IRENE PUCCIONI
Cronaca

“Aggredita due volte in reparto”. Empoli, la testimonianza choc di una Oss

Elvira Cecere lavora in Psichiatria al San Giuseppe: “Siamo sempre sottoposti a rischi molto elevati”

La corsia di un ospedale dove gli operatori sanitari di alcuni reparti sono costretti a convivere con difficili condizioni lavorative (foto d’archivio)

La corsia di un ospedale dove gli operatori sanitari di alcuni reparti sono costretti a convivere con difficili condizioni lavorative (foto d’archivio)

Empoli (Firenze), 21 settembre 2024 – Il Servizio psichiatrico di diagnosi e cura (Spdc) non è un reparto come tutti gli altri. Aggressioni fisiche e minacce verbali sono diventati ormai all’ordine del giorno. I professionisti che lavorano nel delicato campo della salute mentale sanno bene che, nei reparti psichiatrici quello che li attende ogni giorno è uno dei compiti più delicati che esista nel nostro sistema sanitario. Ma la situazione si è decisamente aggravata a causa delle carenze presenti negli organici e nelle strutture ospedaliere. E se guardiamo ai casi degli ultimi mesi, ci rendiamo conto che paura e terrore, da parte in particolare di infermieri e operatori socio sanitari sono più che giustificati. Elvira Cecere, 51 anni, Oss dal 2001 lavora al San Giuseppe in Spdc dal 2020. È anche delegata Funzione pubblica Cgil e conosce i problemi della sua professione da tutti i punti di vista.

“Lavorare in un reparto con pazienti psichiatrici non è semplice – spiega – Già la loro patologia li porta ad essere molto instabili, se poi si aggiunge che alcuni di loro possono avere anche delle dipendente da alcol o da altre sostanze, il mix è esplosivo. La difficoltà di noi operatori è quando i pazienti sono nella loro fase acuta. In quel momento possono essere molto aggressivi. Basta che uno di loro sia particolarmente agitato, che si innesca una sorta di reazione a catena che fa esplodere l’intero reparto. Da un minuto all’altro può cambiare completamente la situazione: si può passare da una fase di assoluta tranquillità al caos totale”.

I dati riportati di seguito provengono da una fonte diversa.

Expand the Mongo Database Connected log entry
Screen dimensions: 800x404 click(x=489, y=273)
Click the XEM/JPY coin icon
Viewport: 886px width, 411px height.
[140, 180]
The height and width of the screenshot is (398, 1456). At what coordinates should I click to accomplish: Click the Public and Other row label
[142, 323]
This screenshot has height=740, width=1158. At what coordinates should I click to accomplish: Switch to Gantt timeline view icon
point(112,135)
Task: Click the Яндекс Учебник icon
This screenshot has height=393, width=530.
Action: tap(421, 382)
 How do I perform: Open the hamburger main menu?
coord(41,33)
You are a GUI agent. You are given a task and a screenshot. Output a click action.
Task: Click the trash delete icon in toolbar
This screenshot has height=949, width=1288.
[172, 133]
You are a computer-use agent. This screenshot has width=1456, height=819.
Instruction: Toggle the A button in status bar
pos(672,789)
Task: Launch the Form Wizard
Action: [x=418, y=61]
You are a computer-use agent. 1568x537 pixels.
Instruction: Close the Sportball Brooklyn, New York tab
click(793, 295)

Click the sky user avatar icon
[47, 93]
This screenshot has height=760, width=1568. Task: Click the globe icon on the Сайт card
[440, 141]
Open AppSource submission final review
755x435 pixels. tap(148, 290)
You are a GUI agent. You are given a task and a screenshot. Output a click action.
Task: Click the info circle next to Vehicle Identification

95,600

Elvira Cecere è una professionista di lunga esperienza che sa come gestire le situazioni di tensione, tuttavia si è ritrova un paio di volta lei stessa vittima di aggressioni. “Durante il turno di notte – racconta – una giovane paziente si avventò contro un’infermiera. La prese per i capelli e non la mollava. Io corsi in suo aiuto per cercare di liberarla e la paziente allora si buttò su di me tirandomi i capelli e piazzandomi anche un morso”. L’ultima aggressione risale a circa un mese fa. Finì anche sulle colonne de La Nazione. Fu di quel paziente che scatenò il pandemonio in Psichiatria aggredendo un’altra donna ricoverata e poi barricandosi in camera. “Io insieme ad altre colleghe – ricorda Cecere – riuscimmo a liberare la paziente in ostaggio per fortuna senza riportare conseguenze. Tuttavia furono momenti molto concitati”. Grazie anche all’intervento di una guardia giurata venne scongiurato il peggio. L’uomo riuscì comunque a scappare dal San Giuseppe nonostante i controlli e a raggiungere il Bar 4 Mori. Una “libertà“ durata per fortuna appena un paio d’ore prima che la polizia lo rintracciasse e lo riportasse in ospedale.

“Purtroppo siamo sempre sottoposti a rischi molto elevati – riprende l’operatrice socio sanitaria – Anche se nel nostro reparto il protocollo di sicurezza è molto più alto potremmo comunque essere colpiti da oggetti volanti. Quando i pazienti attraversano la loro fase acuta possono sollevare tranquillamente sedie, poltrone e addirittura letti e gettarli addosso al personale. Per non parlare delle aggressioni verbali. Dai pazienti in reparto le possiamo anche accettare perché sappiamo che sono conseguenza di una patologia, ma non sono giustificabili però quando ci vengono rivolte dai familiari”. La conseguenza di tutto ciò? “Tante richieste di trasferimento. Molte infermiere – conclude amaramente Cecere – chiedono di lasciare il reparto ospedaliero per lavorare sul territorio”.